DITA-OT publishing German characters with HTML symbols

Derek Read

Derek Read

XMetaL actually defaults to using numbered entities in the XML and will use those unless a named entity is defined in your DTD (but various settings can also come in to play). However, it looks like you are authoring DITA, and the only named entity in DITA (which people should actually be avoiding now) is nbsp. That means that if XMetaL is inserting entities into your documents (and normally it should not be) they would be inserted as numbered character references in hex form.

In either case, the encoding for your XML files needs to be something less robust than UTF-8 (the default) or UTF-16 in order for entities to be inserted into the XML (most likely US-ASCII for the characters in question as LATIN1 / ISO-8859-1 supports German characters). If an encoding supports a character (and UTF-8 supports these) then it will save the character as the character and not as a numbered entity (and named entities need to be defined, as previously stated).

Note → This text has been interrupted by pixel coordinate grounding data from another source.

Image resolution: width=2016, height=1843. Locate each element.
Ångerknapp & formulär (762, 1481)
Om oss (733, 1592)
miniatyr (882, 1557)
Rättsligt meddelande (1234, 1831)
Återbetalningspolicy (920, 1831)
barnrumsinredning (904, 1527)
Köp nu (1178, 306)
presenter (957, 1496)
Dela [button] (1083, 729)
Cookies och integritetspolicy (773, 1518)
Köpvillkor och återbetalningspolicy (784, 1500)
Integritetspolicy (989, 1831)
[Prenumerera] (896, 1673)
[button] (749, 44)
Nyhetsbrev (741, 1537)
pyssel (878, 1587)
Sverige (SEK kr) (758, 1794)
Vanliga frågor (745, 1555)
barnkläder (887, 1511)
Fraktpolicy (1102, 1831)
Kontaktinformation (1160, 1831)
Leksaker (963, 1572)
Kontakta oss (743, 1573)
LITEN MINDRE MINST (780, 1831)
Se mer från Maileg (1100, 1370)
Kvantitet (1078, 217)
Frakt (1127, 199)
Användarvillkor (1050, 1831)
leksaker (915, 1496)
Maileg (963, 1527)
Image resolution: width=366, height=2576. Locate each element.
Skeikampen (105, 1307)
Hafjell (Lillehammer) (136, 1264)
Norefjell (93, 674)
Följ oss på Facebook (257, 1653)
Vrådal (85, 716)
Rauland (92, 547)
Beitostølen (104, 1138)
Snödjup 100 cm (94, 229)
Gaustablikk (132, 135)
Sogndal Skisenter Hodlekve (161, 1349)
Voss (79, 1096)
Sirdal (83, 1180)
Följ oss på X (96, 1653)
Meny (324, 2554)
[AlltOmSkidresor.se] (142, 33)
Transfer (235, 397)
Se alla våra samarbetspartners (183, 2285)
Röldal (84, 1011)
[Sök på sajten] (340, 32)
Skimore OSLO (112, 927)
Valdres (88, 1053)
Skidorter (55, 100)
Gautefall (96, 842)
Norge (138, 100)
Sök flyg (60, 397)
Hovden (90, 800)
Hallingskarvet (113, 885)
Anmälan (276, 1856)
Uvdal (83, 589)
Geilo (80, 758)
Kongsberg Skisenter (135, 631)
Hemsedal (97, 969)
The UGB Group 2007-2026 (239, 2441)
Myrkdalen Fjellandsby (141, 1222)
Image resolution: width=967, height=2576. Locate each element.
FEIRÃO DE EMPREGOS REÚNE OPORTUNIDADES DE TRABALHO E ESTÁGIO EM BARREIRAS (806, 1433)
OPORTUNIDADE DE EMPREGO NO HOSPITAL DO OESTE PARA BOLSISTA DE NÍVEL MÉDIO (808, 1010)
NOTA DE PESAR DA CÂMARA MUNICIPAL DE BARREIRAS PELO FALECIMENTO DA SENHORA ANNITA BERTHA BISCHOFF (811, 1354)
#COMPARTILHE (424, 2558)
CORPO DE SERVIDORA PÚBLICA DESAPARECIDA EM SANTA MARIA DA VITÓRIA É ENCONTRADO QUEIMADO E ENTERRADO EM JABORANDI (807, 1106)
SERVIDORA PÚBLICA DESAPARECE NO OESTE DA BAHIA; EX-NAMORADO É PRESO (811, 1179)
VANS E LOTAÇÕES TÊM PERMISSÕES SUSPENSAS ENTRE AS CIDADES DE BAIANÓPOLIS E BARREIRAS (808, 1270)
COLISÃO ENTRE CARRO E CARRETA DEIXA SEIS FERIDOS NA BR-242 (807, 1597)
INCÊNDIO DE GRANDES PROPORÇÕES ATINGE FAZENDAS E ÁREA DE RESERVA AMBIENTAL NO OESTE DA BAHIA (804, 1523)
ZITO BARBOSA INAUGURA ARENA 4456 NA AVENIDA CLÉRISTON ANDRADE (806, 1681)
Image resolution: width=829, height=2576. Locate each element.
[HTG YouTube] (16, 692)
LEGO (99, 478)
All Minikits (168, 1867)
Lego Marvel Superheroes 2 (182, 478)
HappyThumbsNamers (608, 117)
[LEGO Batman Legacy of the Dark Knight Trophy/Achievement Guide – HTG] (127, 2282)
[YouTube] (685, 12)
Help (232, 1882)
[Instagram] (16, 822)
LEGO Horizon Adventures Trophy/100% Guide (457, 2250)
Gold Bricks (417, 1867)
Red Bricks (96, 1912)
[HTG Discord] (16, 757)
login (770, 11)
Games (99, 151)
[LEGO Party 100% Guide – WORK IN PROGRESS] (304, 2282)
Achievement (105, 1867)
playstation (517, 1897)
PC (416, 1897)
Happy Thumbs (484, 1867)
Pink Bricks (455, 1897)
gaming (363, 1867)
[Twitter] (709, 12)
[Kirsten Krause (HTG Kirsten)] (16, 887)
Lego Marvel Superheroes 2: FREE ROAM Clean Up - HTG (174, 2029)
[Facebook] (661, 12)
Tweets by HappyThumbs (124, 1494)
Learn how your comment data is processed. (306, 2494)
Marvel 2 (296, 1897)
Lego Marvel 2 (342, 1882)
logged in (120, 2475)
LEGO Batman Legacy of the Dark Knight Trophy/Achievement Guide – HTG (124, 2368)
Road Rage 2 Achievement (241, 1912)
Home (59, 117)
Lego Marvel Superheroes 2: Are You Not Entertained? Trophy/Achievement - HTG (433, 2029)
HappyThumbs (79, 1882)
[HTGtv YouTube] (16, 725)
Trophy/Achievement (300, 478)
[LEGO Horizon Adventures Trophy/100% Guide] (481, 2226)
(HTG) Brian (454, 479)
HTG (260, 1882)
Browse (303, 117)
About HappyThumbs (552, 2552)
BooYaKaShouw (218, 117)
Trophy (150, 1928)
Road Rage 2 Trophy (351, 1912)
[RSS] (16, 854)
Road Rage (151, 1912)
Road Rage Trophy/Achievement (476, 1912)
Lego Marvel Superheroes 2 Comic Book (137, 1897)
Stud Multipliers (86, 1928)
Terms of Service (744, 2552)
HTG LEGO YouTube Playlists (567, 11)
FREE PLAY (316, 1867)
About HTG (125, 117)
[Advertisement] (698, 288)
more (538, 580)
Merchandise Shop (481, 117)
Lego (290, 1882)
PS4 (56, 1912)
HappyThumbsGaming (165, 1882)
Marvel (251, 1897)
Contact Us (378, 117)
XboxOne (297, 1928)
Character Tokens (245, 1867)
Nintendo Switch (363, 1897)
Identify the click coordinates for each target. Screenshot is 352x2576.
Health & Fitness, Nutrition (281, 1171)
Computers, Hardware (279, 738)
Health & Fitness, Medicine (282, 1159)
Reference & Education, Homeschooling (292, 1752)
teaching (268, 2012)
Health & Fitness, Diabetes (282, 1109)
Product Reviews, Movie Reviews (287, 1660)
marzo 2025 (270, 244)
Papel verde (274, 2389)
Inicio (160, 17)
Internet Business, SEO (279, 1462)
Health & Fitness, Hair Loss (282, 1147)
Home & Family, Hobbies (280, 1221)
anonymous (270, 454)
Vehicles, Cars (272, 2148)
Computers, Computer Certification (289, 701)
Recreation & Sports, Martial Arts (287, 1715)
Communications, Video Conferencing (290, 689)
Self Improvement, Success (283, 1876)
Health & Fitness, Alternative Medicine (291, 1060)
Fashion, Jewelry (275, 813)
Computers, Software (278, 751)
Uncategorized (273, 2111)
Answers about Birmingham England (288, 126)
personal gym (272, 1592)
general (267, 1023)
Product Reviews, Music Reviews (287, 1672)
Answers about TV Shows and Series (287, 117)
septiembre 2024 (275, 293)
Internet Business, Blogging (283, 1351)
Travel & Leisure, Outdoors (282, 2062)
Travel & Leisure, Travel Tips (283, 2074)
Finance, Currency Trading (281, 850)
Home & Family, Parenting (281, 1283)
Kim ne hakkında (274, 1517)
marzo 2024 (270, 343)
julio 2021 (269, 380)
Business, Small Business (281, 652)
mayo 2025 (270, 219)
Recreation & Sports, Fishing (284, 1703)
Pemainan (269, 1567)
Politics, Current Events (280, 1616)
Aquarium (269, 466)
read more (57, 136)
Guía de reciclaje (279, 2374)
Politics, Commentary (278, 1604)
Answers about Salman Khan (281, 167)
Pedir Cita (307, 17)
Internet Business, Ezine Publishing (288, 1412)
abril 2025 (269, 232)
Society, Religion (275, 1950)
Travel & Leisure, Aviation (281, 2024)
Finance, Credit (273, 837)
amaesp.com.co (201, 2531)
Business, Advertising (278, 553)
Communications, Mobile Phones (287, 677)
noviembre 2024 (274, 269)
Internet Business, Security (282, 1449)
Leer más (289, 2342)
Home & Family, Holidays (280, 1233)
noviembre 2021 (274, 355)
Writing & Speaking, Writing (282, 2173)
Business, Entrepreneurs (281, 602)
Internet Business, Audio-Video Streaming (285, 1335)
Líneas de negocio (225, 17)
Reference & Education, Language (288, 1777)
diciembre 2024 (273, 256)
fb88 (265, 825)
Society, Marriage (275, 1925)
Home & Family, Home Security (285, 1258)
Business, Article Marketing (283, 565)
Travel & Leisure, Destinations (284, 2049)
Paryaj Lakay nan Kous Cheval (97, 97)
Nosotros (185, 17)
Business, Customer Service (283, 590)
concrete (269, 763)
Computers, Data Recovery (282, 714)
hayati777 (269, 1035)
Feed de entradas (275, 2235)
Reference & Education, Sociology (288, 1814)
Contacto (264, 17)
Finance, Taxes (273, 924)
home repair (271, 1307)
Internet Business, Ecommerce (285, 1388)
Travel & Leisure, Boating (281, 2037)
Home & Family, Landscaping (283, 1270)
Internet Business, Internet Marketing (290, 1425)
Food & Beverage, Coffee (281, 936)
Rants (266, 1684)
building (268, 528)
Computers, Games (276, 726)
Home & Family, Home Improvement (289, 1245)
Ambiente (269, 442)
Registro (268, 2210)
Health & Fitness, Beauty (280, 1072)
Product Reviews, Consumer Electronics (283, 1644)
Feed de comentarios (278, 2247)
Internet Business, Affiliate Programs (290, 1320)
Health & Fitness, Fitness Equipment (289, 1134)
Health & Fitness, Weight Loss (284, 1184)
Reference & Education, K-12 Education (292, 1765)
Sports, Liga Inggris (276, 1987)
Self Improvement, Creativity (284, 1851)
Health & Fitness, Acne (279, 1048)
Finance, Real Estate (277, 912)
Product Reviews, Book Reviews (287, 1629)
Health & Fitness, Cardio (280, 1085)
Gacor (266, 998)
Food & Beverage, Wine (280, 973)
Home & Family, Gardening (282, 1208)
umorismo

I think we'll need to see some test files to see if we can reproduced this. The more information you can provide about the setup the better. The most likely cause for issues here would be where the files are being written to / stored. If a CMS or anything else but a Windows file system is involved I'd start looking there for issues first.

Or perhaps the issue is with the DITA Open Toolkit. I'm not aware of anything that sounds like this but that is possible. In that case the XML files themselves (and XMetaL Author Enterprise) are also likely not the cause — the XML itself might be fine — but the DITA OT or modifications to it might being doing this.